FIELD OF INVENTION
The invention relates generally to a flyback transformer and, more particularly, to a flyback transformer with a built-in pin for generating flyback pulse signal.
BACKGROUND OF INVENTION
A flyback transformer is generally implemented within the circuits of a display device for providing distinctive voltages required by the circuit operation of the display device. Some U.S. Patents, i.e. U.S. Pat. Nos. 5,160,872, 5,287,479 and 4,144,480 may be referred in order to have an in-depth understandings of structures of flyback transformer and functions of High Voltage output, Focus output and Screen output of flyback transformer.
One conventional way of assembling the electrical wire, which generates a flyback pulse signal, with a flyback transformer is introduced hereinafter. The output lead of High Voltage is manually inserted within the corresponding slot of the high voltage bobbin before the insulation resin is injected, which isolates the high voltage from other components of the flyback transformer. The flyback transformer is eventually completed after the Focus output lead and the Screen output lead are manually inserted therein.

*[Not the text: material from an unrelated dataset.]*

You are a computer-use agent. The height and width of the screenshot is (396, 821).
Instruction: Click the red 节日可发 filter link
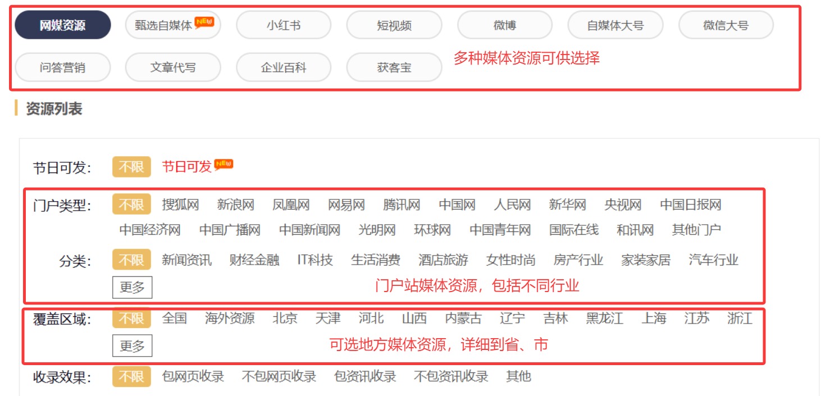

Afterwards, an electrical wire is provided and inserted through the space defined by shape of the core in order to generate a positive flyback pulse signal (sync+) and a negative flyback pulse signal (sync-) respectively at ends of the electrical wire during the flyback operation of the flyback transformer. A extra connector must be provided to accommodate both ends of the electrical wire such that the positive flyback pulse signal (sync+) and a negative flyback pulse signal (sync-) may be input to the printed circuit board and utilized by an automatic frequency control circuit. It is well known in the arts that the automatic frequency control circuit uses the positive flyback pulse signal (sync+) or a negative flyback pulse signal (sync-), that choice depending on the type of transistors implemented therewithin, to adjust the horizontal oscillation frequency automatically so as to minimize the influence of noise. Therefore, either end of positive flyback pulse signal (sync+) or negative flyback pulse signal (sync-) must be marked to avoid incorrect polarization when inserted within the corresponding socket on the printed circuit board. Furthermore, the conventional approach requires a bundle to limit the freedom of the electric wire.
This article of flyback transformer with electric wire therewith is afterwards transported to an assembly area of the printed circuit board by, in typical, a conveyer system. The operator of this assembly area then assembles the flyback transformer at predetermined location of the printed circuit board. Afterwards, the printed circuit board with the flyback transformer and the electric wire thereon is transported to an assembly area of the display device by, in typical, a conveyer system. From above recitations, it is obvious, manual insertion of the electric wire, marking of either end of positive flyback pulse signal (sync+) or negative flyback pulse signal (sync-) and the following insertion into the corresponding socket on the printed circuit board may also introduce human errors. Any errors introduced can be corrected only by another extra manual operation which results in a loss of production efficiency.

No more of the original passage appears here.